By BRENT MARTIN
St. Joseph Post
United States Sen. Roy Blunt insists a police reform bill which has failed to advance in the Senate isn’t dead.
“The Scott bill doesn’t have to be dead,” Blunt tells reporters during a conference call.
Blunt, a Republican, co-sponsored the police reform measure sponsored by Sen. Tim Scott, a Republican from South Carolina.
It received a majority vote in the US Senate, 55-to-45, but it failed to reach the 60-vote threshold needed to move forward in the Senate.
Blunt points out the top Republican in the Senate made a parliamentary move so the bill could be reconsidered if sentiment toward it change.
“I think the Scott bill was an example of the problem that the country absolutely wants to solve, understands in deeper ways than we have before, and is supportive of the government taking action,” according to Blunt.
Congress is working to address concerns which arose in wake of the death of George Floyd, a black man, at the hands of a white Minneapolis police officer.
Blunt wants the Senate to take the measure up again, pass it, and then go into negotiations with the House.
The House approved its measure Thursday 236-to-181.
Blunt says there’s no reason for Senate Democrats to block the Republican measure. He says they can work with Republicans to amend the bill.
“We still could go back to our own product, our own Senate bill, put together I think very effectively and explained very effectively by Sen. Scott from South Carolina and amend that bill as you would need to if we really want to legislate.”
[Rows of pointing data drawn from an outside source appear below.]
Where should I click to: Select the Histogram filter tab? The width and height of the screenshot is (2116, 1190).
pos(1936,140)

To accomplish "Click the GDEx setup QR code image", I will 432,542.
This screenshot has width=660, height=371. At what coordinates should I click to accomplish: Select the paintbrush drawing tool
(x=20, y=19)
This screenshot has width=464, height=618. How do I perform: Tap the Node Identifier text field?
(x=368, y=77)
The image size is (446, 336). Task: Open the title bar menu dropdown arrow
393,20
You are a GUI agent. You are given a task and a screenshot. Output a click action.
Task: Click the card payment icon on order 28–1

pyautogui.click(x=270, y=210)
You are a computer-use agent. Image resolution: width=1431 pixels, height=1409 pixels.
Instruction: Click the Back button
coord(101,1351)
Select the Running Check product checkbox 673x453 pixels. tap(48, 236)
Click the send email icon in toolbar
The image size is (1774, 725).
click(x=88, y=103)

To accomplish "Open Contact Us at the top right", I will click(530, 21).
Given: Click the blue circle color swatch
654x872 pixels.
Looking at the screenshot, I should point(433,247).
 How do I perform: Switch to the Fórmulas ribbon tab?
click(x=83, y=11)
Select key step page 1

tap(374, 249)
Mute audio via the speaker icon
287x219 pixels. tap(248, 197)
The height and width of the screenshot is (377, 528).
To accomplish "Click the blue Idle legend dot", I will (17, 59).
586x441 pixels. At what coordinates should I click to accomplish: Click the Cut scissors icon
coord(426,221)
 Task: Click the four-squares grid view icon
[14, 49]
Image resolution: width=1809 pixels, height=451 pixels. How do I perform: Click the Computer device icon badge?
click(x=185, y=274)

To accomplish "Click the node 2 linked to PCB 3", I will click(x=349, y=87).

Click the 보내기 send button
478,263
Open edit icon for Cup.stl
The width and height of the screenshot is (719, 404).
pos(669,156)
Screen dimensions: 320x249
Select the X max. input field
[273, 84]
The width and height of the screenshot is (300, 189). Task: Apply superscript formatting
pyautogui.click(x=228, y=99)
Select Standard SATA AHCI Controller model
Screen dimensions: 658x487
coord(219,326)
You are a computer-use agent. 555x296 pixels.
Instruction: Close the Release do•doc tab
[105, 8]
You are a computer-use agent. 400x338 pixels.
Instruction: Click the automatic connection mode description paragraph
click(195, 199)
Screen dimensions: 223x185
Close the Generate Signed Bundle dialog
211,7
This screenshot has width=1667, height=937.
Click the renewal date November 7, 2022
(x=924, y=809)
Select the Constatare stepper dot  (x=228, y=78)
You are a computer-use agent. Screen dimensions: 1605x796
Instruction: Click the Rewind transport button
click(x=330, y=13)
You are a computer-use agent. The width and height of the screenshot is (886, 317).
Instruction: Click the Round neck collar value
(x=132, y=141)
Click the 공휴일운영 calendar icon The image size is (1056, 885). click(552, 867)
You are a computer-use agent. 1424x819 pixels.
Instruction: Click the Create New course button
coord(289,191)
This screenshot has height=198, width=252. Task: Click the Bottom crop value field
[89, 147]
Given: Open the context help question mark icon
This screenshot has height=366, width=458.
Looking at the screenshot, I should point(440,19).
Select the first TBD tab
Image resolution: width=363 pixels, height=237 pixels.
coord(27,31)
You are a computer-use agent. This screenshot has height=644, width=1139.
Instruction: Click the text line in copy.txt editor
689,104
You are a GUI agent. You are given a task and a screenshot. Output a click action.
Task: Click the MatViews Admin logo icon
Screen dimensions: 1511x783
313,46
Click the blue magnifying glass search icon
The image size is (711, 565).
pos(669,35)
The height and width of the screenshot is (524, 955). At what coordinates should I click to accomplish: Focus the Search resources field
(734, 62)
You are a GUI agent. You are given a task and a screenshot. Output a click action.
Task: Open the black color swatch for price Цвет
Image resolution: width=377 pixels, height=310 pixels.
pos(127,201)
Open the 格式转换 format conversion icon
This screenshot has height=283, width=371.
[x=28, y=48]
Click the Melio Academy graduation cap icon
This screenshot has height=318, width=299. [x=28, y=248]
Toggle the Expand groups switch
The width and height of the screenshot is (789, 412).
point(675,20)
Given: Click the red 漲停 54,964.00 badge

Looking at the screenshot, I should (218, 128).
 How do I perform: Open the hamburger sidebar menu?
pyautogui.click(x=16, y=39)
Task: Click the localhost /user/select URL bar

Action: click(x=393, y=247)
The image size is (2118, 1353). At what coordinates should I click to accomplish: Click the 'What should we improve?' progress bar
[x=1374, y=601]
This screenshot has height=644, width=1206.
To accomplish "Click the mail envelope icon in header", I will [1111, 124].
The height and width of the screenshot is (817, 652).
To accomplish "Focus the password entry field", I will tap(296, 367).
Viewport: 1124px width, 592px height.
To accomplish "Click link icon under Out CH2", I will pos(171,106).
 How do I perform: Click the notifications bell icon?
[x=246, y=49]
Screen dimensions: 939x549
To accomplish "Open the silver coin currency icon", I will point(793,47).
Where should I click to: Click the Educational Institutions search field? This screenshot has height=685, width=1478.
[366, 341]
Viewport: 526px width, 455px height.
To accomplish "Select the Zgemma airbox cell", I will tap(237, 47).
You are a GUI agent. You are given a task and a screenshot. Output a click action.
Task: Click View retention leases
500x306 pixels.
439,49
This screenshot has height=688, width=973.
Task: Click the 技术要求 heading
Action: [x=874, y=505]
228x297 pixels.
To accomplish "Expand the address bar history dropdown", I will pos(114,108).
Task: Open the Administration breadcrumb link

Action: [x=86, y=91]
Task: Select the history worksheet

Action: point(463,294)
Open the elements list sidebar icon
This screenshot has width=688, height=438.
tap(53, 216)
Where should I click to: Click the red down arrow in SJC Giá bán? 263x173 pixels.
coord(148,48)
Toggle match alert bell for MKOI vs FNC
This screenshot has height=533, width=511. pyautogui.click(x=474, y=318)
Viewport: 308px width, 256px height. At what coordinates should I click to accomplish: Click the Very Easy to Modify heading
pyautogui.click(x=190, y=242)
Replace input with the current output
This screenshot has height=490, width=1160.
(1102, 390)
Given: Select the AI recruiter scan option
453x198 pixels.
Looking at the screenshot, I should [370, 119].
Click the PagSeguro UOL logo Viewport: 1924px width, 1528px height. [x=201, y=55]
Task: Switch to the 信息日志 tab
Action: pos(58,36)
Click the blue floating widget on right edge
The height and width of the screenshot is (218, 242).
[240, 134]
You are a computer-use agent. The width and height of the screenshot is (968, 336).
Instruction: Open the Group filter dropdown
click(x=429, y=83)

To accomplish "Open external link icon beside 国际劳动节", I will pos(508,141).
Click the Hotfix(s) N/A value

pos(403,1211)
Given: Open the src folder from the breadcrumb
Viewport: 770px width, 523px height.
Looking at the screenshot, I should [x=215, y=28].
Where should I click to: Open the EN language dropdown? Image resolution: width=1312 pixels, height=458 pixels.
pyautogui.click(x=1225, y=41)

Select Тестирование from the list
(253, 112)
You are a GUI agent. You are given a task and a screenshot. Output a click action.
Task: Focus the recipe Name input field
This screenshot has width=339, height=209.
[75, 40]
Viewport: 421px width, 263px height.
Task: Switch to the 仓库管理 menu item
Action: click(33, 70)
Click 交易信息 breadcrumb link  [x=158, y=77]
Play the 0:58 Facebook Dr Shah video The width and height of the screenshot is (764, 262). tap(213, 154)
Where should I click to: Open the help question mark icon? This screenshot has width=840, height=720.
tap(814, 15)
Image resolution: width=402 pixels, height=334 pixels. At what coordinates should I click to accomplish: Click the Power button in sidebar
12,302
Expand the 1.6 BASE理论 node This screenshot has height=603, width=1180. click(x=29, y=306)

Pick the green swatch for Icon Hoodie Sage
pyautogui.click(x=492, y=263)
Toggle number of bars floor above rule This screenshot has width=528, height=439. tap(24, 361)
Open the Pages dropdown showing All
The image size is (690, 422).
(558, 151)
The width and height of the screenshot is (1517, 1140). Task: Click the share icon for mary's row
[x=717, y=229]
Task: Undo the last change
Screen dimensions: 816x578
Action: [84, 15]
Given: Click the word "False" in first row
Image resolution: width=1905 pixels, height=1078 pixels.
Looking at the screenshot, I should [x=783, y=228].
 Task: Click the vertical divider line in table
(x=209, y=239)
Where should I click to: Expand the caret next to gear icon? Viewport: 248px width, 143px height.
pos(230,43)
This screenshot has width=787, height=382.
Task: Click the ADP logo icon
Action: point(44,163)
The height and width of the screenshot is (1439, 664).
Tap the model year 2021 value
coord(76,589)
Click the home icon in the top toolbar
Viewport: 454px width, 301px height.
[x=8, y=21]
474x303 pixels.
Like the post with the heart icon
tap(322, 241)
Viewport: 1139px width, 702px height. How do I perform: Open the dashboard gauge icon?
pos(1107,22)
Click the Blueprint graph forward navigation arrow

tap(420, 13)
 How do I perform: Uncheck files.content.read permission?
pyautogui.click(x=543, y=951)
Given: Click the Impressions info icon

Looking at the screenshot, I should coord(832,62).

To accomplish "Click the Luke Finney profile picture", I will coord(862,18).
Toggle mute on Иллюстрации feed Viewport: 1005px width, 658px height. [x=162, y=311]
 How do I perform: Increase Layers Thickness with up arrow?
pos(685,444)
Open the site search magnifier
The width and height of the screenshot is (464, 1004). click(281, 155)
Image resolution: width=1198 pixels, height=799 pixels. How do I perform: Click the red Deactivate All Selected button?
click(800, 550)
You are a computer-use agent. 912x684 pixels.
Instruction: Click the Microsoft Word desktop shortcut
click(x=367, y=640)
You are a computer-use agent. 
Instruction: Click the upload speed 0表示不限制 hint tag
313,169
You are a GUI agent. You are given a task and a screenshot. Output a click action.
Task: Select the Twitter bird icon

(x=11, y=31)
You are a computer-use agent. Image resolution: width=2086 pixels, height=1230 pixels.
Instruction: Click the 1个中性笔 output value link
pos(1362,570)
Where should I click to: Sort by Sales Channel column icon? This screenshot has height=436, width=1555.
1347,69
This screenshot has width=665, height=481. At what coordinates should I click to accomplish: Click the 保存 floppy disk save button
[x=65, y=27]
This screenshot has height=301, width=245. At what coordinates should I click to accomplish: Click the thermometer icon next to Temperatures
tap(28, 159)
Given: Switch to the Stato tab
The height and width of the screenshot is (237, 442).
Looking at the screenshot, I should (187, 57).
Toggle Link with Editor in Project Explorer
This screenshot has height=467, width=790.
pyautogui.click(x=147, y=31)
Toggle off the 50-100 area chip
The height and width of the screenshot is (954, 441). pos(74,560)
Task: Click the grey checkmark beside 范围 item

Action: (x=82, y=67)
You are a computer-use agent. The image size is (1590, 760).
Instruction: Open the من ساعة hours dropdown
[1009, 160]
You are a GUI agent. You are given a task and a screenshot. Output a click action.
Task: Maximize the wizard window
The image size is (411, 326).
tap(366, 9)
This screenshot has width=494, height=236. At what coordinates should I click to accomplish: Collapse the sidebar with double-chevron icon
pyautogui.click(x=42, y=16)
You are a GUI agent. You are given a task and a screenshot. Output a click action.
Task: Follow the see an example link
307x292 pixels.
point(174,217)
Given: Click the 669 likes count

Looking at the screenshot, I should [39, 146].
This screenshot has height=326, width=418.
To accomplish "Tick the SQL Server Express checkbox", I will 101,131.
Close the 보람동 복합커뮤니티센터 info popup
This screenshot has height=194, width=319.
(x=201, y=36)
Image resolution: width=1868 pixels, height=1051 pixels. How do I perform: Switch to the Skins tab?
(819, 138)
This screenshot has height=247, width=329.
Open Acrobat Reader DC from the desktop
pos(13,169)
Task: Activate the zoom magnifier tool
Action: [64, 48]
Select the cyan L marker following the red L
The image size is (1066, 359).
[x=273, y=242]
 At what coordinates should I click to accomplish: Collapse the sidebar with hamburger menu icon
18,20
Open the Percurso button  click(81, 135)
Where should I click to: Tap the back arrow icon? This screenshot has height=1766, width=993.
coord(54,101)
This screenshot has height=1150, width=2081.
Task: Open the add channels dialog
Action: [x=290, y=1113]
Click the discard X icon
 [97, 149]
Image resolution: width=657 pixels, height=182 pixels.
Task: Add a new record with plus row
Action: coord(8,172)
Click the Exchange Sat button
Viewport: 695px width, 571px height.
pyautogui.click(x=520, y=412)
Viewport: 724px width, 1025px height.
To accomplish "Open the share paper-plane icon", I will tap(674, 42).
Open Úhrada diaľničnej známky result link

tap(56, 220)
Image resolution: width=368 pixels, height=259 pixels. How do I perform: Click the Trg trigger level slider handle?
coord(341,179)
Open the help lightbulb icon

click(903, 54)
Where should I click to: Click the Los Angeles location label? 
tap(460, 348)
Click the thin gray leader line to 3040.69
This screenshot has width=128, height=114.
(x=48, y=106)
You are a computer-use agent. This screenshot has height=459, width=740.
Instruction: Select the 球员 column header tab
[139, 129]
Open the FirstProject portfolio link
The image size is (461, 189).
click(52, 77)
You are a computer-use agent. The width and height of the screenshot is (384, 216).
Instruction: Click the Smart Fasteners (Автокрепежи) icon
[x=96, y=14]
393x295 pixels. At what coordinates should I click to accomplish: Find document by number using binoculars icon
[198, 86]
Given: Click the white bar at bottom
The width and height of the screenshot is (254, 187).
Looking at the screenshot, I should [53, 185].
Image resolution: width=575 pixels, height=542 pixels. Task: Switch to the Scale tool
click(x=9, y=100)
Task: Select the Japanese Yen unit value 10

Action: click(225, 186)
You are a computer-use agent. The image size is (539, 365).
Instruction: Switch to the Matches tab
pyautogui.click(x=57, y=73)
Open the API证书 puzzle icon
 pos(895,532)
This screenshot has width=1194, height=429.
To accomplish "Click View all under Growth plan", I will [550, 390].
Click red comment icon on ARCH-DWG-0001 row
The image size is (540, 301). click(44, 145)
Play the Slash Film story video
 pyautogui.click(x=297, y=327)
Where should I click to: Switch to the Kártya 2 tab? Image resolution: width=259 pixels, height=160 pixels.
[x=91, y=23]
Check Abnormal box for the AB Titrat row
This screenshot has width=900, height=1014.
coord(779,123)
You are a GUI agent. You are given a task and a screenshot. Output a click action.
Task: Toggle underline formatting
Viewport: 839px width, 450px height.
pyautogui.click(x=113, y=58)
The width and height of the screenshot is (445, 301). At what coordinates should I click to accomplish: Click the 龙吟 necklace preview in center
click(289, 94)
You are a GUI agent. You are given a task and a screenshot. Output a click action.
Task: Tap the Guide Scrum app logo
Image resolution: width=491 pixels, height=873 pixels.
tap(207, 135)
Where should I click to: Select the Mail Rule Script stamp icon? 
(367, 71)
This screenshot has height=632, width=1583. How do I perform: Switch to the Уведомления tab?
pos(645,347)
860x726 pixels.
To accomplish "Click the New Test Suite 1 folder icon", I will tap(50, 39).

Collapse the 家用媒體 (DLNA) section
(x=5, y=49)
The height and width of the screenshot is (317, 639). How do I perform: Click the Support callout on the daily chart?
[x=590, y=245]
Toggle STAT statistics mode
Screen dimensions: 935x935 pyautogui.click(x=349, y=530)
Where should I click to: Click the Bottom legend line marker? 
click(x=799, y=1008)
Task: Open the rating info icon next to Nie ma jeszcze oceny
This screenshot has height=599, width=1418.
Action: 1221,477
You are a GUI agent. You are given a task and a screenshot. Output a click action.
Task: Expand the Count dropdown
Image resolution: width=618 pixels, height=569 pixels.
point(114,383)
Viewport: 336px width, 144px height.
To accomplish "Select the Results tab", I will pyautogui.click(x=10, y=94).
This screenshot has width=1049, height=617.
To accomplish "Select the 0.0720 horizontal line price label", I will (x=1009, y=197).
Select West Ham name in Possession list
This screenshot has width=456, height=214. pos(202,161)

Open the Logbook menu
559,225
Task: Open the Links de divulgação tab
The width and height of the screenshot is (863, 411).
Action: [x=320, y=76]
House Democrats want to ban police use of chokeholds while Senate Republicans prefer offering incentives to end the practice. Democrats have proposed banning no-knock drug warrants and, more problematic, stripping qualified immunity from police officers, which would open officers up to civil lawsuits. Republicans say they won’t vote to end qualified immunity.
Blunt questions whether Senate Democrats are really interested in resolving the issue.
“Our friends on the other side in an election year I think would rather have the issue than the solution,” Blunt says. “We could have proven that wasn’t true this week by beginning to work toward a solution rather than saying no, we’re just not going to take up the bill that the majority offers and the majority in the Senate should have the opportunity to offer the base bill. Certainly, that would be the case if the Democrats were in the majority in the Senate and they know it.”